Namibia’s number one Squash player, Tyc Kakehongo.

Namibia’s number one Squash player, Tyc Kakehongo.

Being ranked the number one squash player in Namibia and having the opportunity to represent Namibia at international level are two of Tyc Kakehongo’s personal greatest moments since he started playing the sport 23 years ago.
Currently the director of Squash Development in Namibia, Kakehongo started playing the sport at the tender age of 12 and he has not looked back since. “I was introduced to squash by a friend of mine when we schooled in Oranjemund, At the school we had different terms and each term we had to choose a different sport. This is how I got into the game when my friend invited me to try out Squash,” he told the Economist this week.
According to Kakehongo, although the sport has been played in the country, not many people know about it. This is primarily because the sport is only available or accessible to a selected few that categorize it as an elite sport.
He said the biggest obstacle is making the sport available to the broader public and the community as a whole. Additionally, minimal facilities are available. “Currently squash court facilities are only available in the upmarket suburbs and not necessarily in areas such as Katutura and Khomasdal where the majority of the people live.

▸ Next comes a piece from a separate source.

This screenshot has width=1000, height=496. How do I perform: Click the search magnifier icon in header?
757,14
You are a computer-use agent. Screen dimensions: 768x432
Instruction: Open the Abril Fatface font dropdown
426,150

So I guess that the general perception is obviously that squash is only played by a certain group of people and not by everybody,” he said.

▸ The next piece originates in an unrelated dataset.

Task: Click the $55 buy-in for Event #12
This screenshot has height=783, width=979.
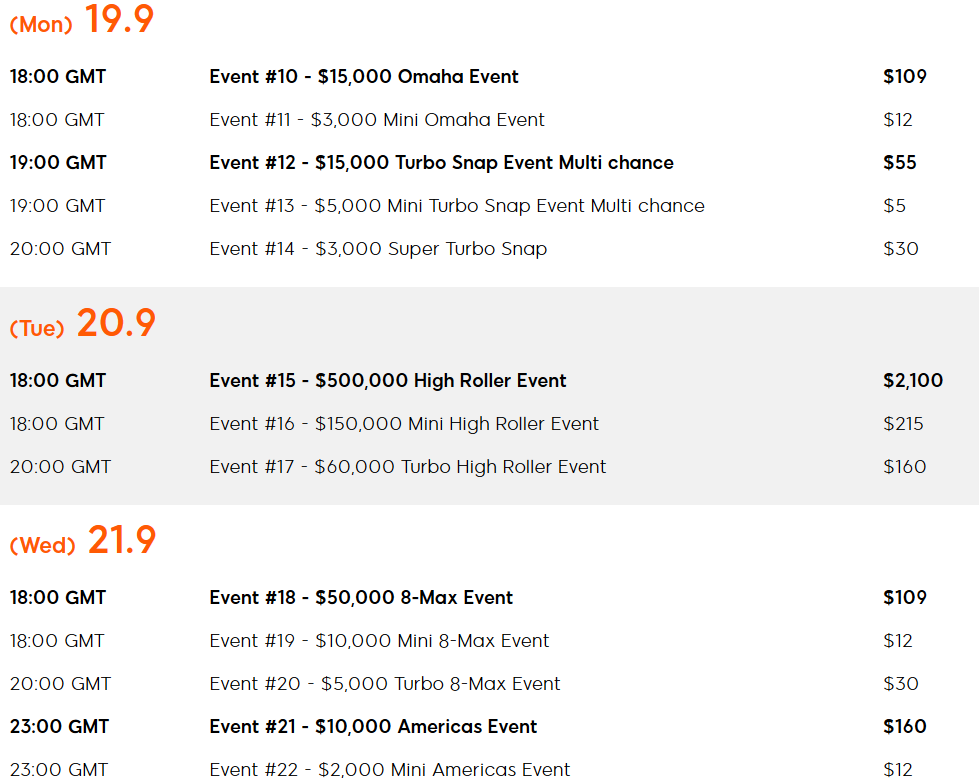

Kakehongo further said that another obstacle is that squash is not a sport that is widely played at schools because none of the schools in the country have squash court facilities. “Squash court facilities are very complex and expensive to set up. This is why you will find that it is very difficult to propose for even schools to try and build squash courts facilities,” he added.
Kakehongo, who is also the coach for the Namibian Squash Team said Namibia’s hosting the All Africa Senior Squash championships currently underway in the capital is a positive step as it puts Namibia and Namibian Squash on the international map.

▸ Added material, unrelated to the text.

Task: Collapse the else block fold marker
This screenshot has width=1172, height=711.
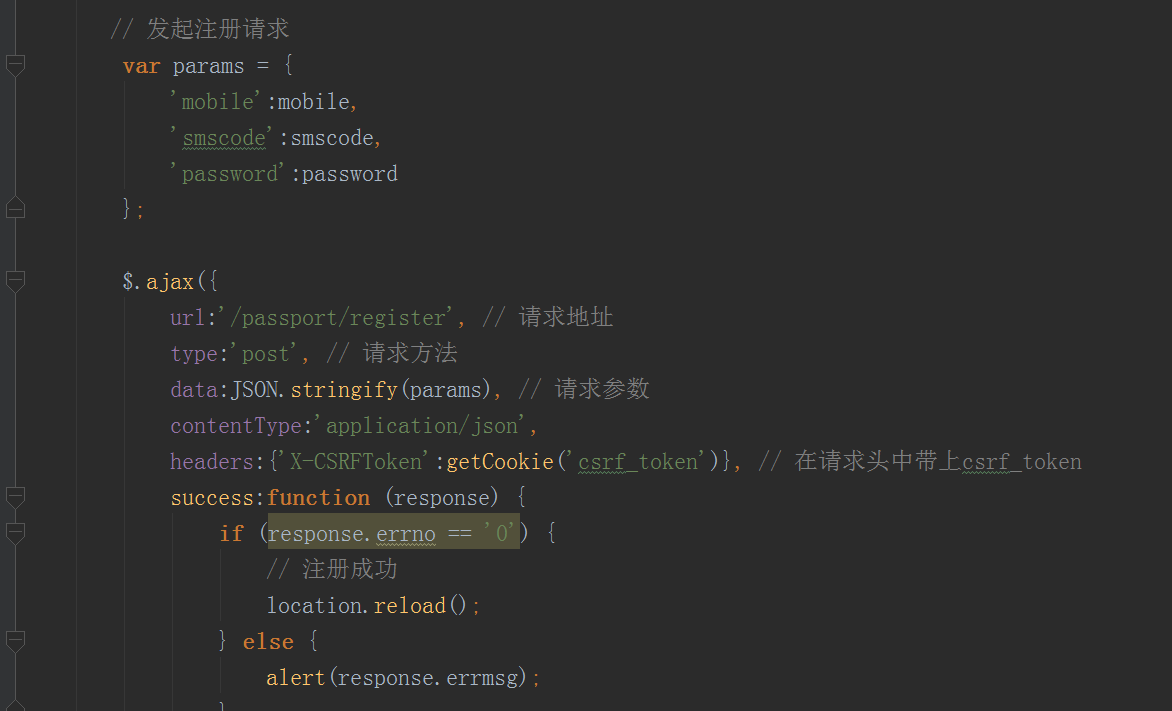Action: click(x=14, y=641)
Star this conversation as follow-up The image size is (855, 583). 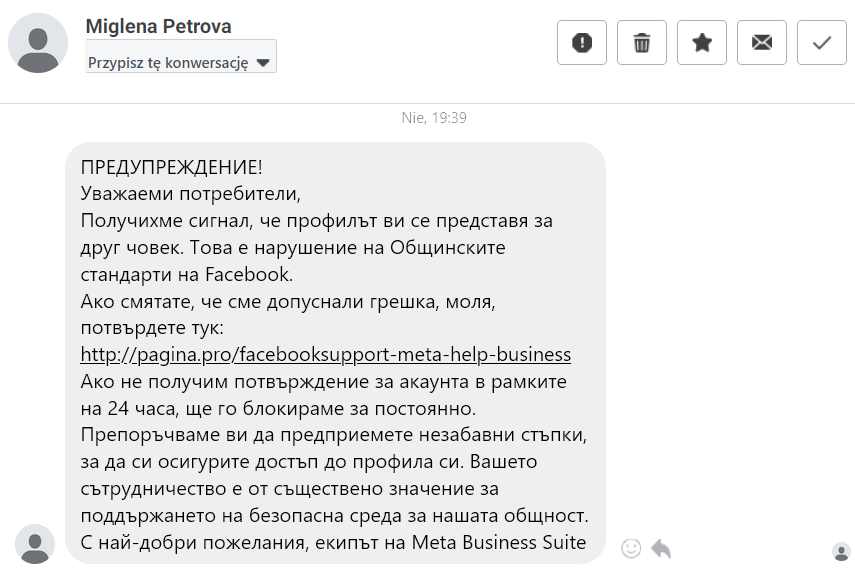(702, 43)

“This event is being broadcasted and is being published globally and it gives our Namibian Squash community the opportunity to see and to interact Squash players on the continents. Its the first time, Namibia has hosted a continental event for the sport, it is a historical event for us,” he said.
“I would like to encourage greater participation in the sport amongst more Namibians, Squash is a very exciting and time-wise it is very flexible. You can play it at any time regardless of the weather and it is a sport that can be enjoyed by both men and women, young and old so any body of able body can learn to play,” he said.